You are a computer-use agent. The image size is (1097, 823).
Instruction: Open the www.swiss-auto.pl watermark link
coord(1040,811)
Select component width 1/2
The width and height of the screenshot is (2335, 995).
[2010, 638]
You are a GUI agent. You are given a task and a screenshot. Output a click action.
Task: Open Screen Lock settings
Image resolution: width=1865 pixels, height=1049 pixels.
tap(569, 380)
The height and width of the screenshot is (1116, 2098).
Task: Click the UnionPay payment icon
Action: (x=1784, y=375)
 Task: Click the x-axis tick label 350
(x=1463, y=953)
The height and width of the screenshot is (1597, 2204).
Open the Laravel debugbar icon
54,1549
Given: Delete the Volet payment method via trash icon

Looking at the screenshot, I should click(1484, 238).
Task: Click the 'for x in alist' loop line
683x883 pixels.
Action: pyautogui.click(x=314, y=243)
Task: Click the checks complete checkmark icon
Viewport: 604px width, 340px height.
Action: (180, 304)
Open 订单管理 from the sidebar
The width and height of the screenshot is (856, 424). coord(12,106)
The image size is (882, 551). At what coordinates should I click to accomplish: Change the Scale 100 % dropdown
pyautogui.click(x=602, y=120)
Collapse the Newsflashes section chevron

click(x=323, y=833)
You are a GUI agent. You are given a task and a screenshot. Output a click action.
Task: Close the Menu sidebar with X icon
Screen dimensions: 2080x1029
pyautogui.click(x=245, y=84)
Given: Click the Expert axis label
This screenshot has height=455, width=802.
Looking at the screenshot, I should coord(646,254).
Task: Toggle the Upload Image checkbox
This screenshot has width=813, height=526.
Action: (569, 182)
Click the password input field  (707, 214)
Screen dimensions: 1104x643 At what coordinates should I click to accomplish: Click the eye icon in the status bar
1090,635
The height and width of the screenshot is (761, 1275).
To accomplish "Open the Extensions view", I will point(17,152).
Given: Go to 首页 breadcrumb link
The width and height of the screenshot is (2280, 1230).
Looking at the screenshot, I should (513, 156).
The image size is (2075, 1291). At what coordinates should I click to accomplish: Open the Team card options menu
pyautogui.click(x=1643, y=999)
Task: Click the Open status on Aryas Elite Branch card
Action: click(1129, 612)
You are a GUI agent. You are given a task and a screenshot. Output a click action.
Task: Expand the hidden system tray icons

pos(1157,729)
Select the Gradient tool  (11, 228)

____

EXERCISE DESCRIPTION
Please type the entries above out again exactly.

EXPECTED OUTPUT
You are a computer-use agent. The image size is (1097, 823).
Instruction: Open the www.swiss-auto.pl watermark link
coord(1040,811)
Select component width 1/2
The width and height of the screenshot is (2335, 995).
[2010, 638]
You are a GUI agent. You are given a task and a screenshot. Output a click action.
Task: Open Screen Lock settings
Image resolution: width=1865 pixels, height=1049 pixels.
tap(569, 380)
The height and width of the screenshot is (1116, 2098).
Task: Click the UnionPay payment icon
Action: (x=1784, y=375)
 Task: Click the x-axis tick label 350
(x=1463, y=953)
The height and width of the screenshot is (1597, 2204).
Open the Laravel debugbar icon
54,1549
Given: Delete the Volet payment method via trash icon

Looking at the screenshot, I should click(1484, 238).
Task: Click the 'for x in alist' loop line
683x883 pixels.
Action: pyautogui.click(x=314, y=243)
Task: Click the checks complete checkmark icon
Viewport: 604px width, 340px height.
Action: (180, 304)
Open 订单管理 from the sidebar
The width and height of the screenshot is (856, 424). coord(12,106)
The image size is (882, 551). At what coordinates should I click to accomplish: Change the Scale 100 % dropdown
pyautogui.click(x=602, y=120)
Collapse the Newsflashes section chevron

click(x=323, y=833)
You are a GUI agent. You are given a task and a screenshot. Output a click action.
Task: Close the Menu sidebar with X icon
Screen dimensions: 2080x1029
pyautogui.click(x=245, y=84)
Given: Click the Expert axis label
This screenshot has height=455, width=802.
Looking at the screenshot, I should coord(646,254).
Task: Toggle the Upload Image checkbox
This screenshot has width=813, height=526.
Action: (569, 182)
Click the password input field  (707, 214)
Screen dimensions: 1104x643 At what coordinates should I click to accomplish: Click the eye icon in the status bar
1090,635
The height and width of the screenshot is (761, 1275).
To accomplish "Open the Extensions view", I will point(17,152).
Given: Go to 首页 breadcrumb link
The width and height of the screenshot is (2280, 1230).
Looking at the screenshot, I should (513, 156).
The image size is (2075, 1291). At what coordinates should I click to accomplish: Open the Team card options menu
pyautogui.click(x=1643, y=999)
Task: Click the Open status on Aryas Elite Branch card
Action: click(1129, 612)
You are a GUI agent. You are given a task and a screenshot. Output a click action.
Task: Expand the hidden system tray icons

pos(1157,729)
Select the Gradient tool  (11, 228)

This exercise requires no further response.